Welcome to the forum. Thanks for your question. I reviewed your discussion on the STD community forum and agree exactly with the advice you had there, so my replies here are brief.
"My biggest scared about this exposure is Herpes Simplex 2. Should I be worry about this exposure?"and "How rare is getting Herpes simplex 2 by condom protected sex?"
You should not be worried at all. Even without a condom, and if your partner had HSV-2, the average chance of infection probably is around once for every 1,000 exposure. With a condom, it's probably 10 times lower than that. And you don't know your partner had HSV-2 anyway.
"If I was infected where the outbreak would be?" At the base of your penis, above the area covered by the condom.
"Should I test for herpes in 3 months past my exposure?" No. HSV testing is not recommended after a single low risk exposure like this, unless there are symptoms that suggest a new HSV infection.
"I been looking a threads and grace condoms only protected you 30% so I got a 70% chance of getting it right?" No, that's wrong. See above. Over the long run, e.g. if someone is the regular partner of someone with HSV-2, condoms reduce the transmission risk by 30-50%. But condoms are probably around 90% effective against HSV-2 for any single exposure.
So as you were advised on the community forum, you should not be at all worried about herpes after the exposure you have described. Be on the lookout for blisters/sores of the penis, but if none appear within a couple weeks of the exposure, you can be confident you weren't infected.
I hope this has helped. Thanks for the thanks about the forum.
HHH, MD
Thanks for your great response doctors handsfield if you don't mind asking 3 more question.
Does having hsv-1 makes more likely not to have a primary outbreak or it makes it more mild?
How many weeks you think i should wait for sores not to appear?
Today i woke up and the base of my penis feels sore it kinda hurts to walk should i be concern?
Thank you for your response and i will stop wasting your valuable time.
Thanks again and happy thanksgiving!!!!
And also i been feeling some burning sensation above the penis area i hope its not an outbreak! !
Herpes doesn't cause pain or burning without also causing obvious blisters or sores. These symptoms are typical for a psychological origin. You might not have them at all, especially at the base of your penis, if I hadn't mentioned that site in my previous reply.
I already discussed timing of symptoms. Most new herpes starts within 5 days (you're probably home free already) and almost all within 2 weeks. Prior HSV-1 often makes new HSV-2 infections less severe.
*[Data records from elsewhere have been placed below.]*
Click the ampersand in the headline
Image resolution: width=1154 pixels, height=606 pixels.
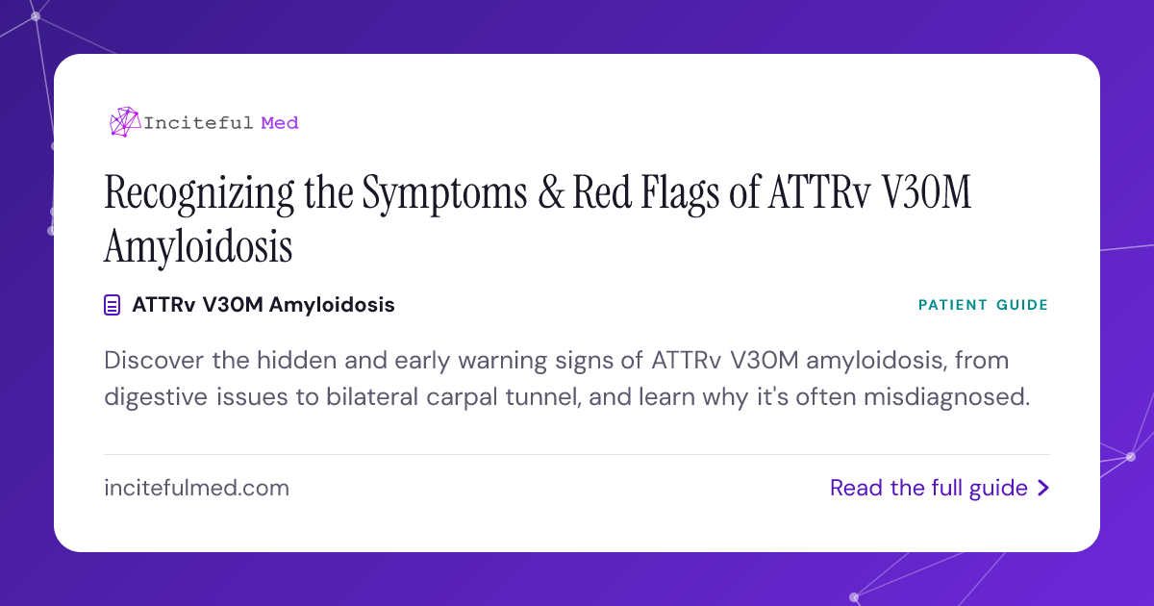click(x=545, y=192)
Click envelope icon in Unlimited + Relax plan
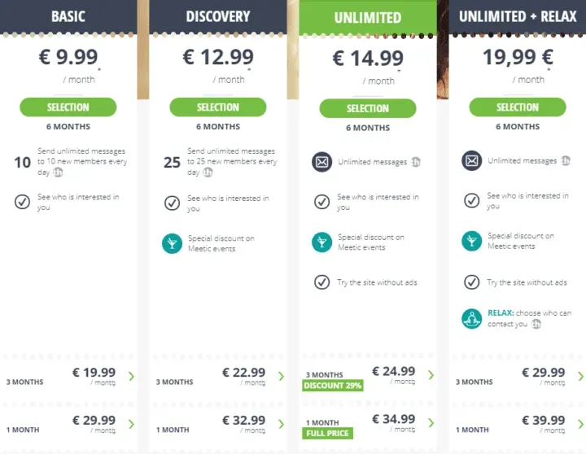 pyautogui.click(x=471, y=161)
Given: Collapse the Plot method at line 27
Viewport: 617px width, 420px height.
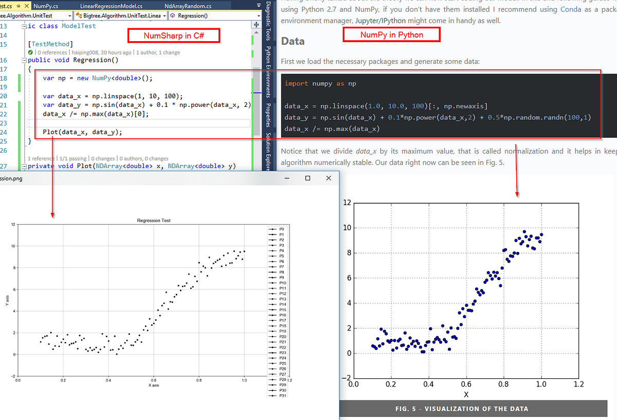Looking at the screenshot, I should tap(24, 166).

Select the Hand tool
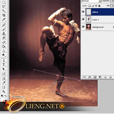pos(4,87)
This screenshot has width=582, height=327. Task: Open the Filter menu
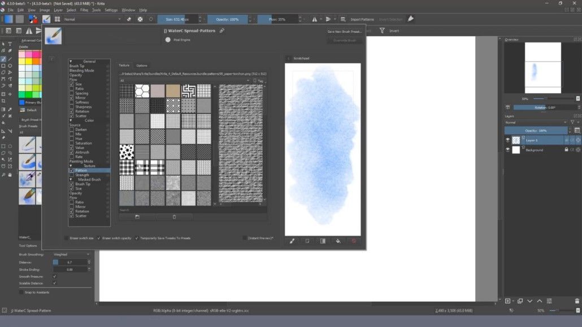(84, 10)

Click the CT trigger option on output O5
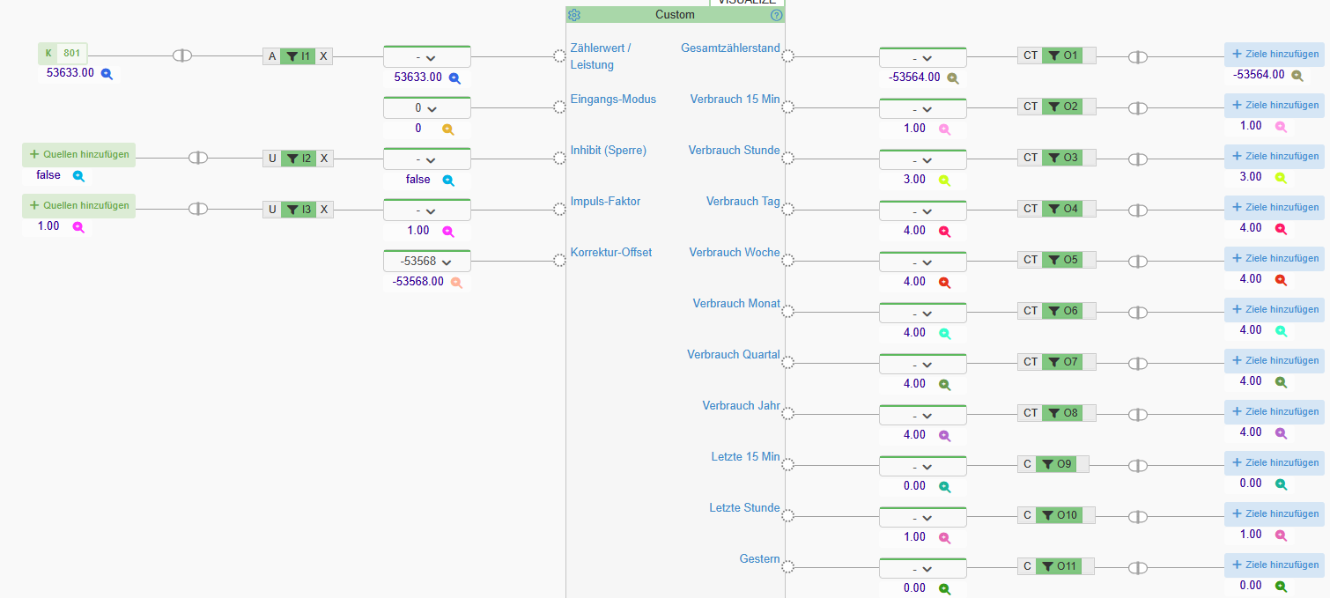pos(1030,260)
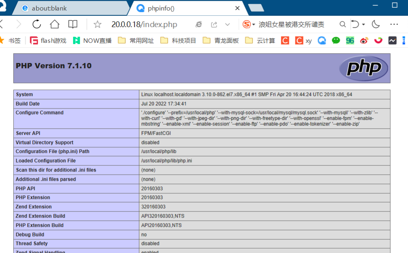Click the search magnifier icon

coord(343,25)
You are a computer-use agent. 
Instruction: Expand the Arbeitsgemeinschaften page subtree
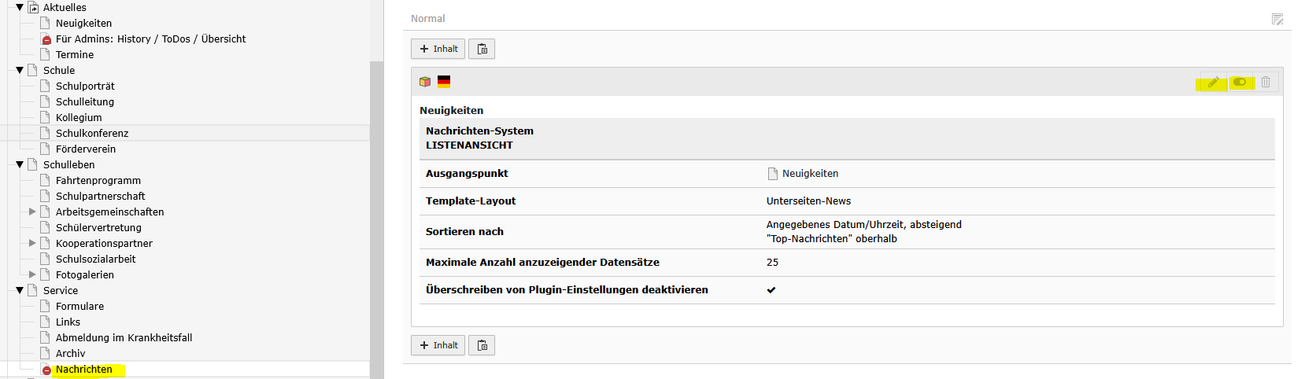click(32, 212)
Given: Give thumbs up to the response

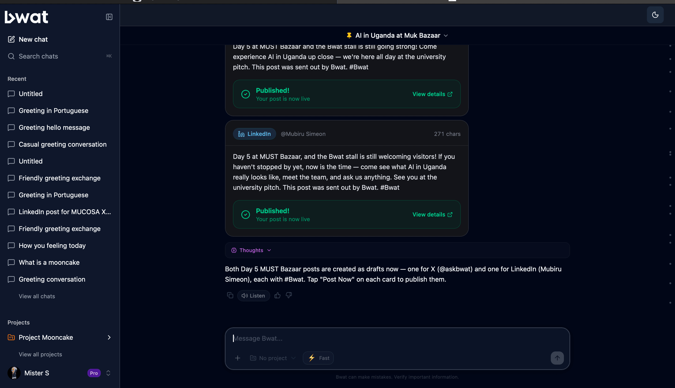Looking at the screenshot, I should (277, 295).
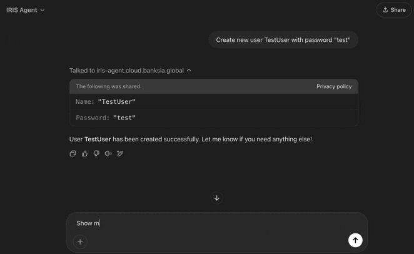Click the thumbs up icon
Image resolution: width=414 pixels, height=254 pixels.
tap(84, 153)
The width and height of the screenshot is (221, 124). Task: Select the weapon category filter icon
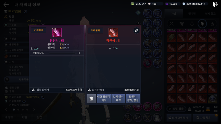point(171,24)
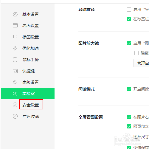Screen dimensions: 149x149
Task: Click the shield icon for 安全设置
Action: (15, 105)
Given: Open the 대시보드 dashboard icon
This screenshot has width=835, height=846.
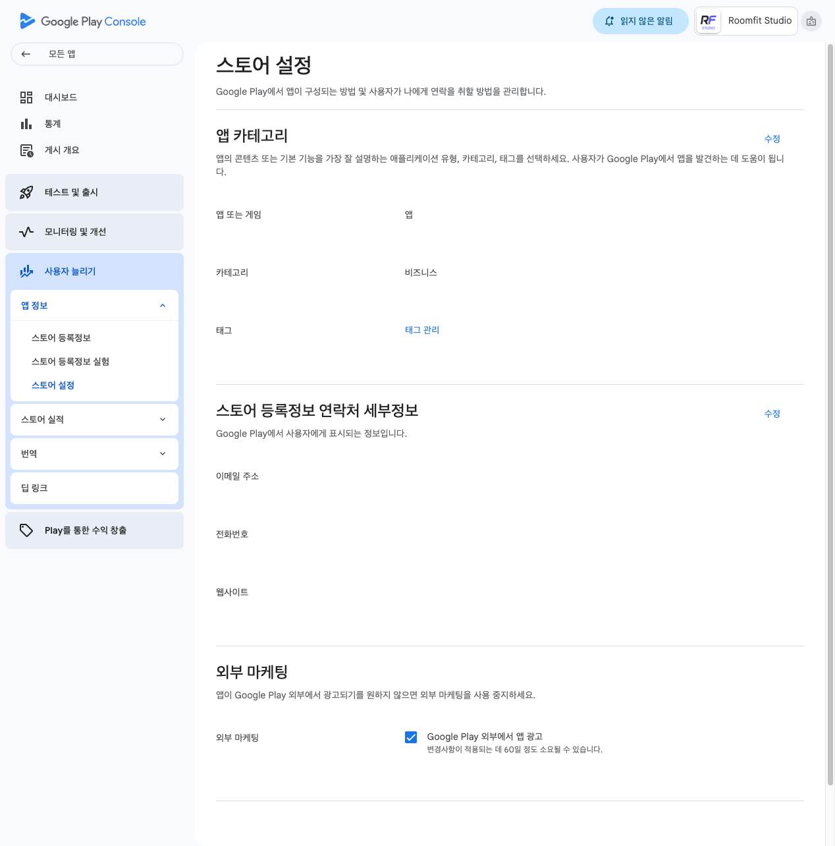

You came here for reassurance, and I gave it. Believe it and accept it. The chance you caught herpes is exceedingly low and it is not worth worrying about. Don't get tested for HSV-2 and try to move on with your life.
Thanks for the thanks about the forum.
Dear dr handsfield i got a problem today i notice some papercuts between my inner thigh and scrotum is on the left side that whole are is red and it kinda hurts
Could this be a herpes outbreak?
I cannot make a appointment with my dermatologist because hes out of town!!!
Should i go to the er and have it check out its only on the left side it does burn sometimes when i walk
Really worry please
This doesn't sound like herpes; both the location and the nature of the symptoms are wrong. See a doctor if it persists, but stop worrying about herpes.
That will be all for this thread. Best wishes.
Hello DR Handsfield, today i went to the urgent care and the P.A told me it was a friction burn and i should not worry about herpes! she told me to get healing powder but iam still a little confused!!
Does the urgent care was a good place to get this rash check out, are they up to date with stds?
and how ofter herpes is confused with friction burn?
thanks for you insight i won't bother you anymore thanks
There is nothing to be confused about. I don't have the time to describe all the reasons a friction burn would not be confused with herpes -- but no reasonably trained PA or other clinician would have any trouble seeing the difference.
That's definitely the end of this thread. I won't have anything more to say.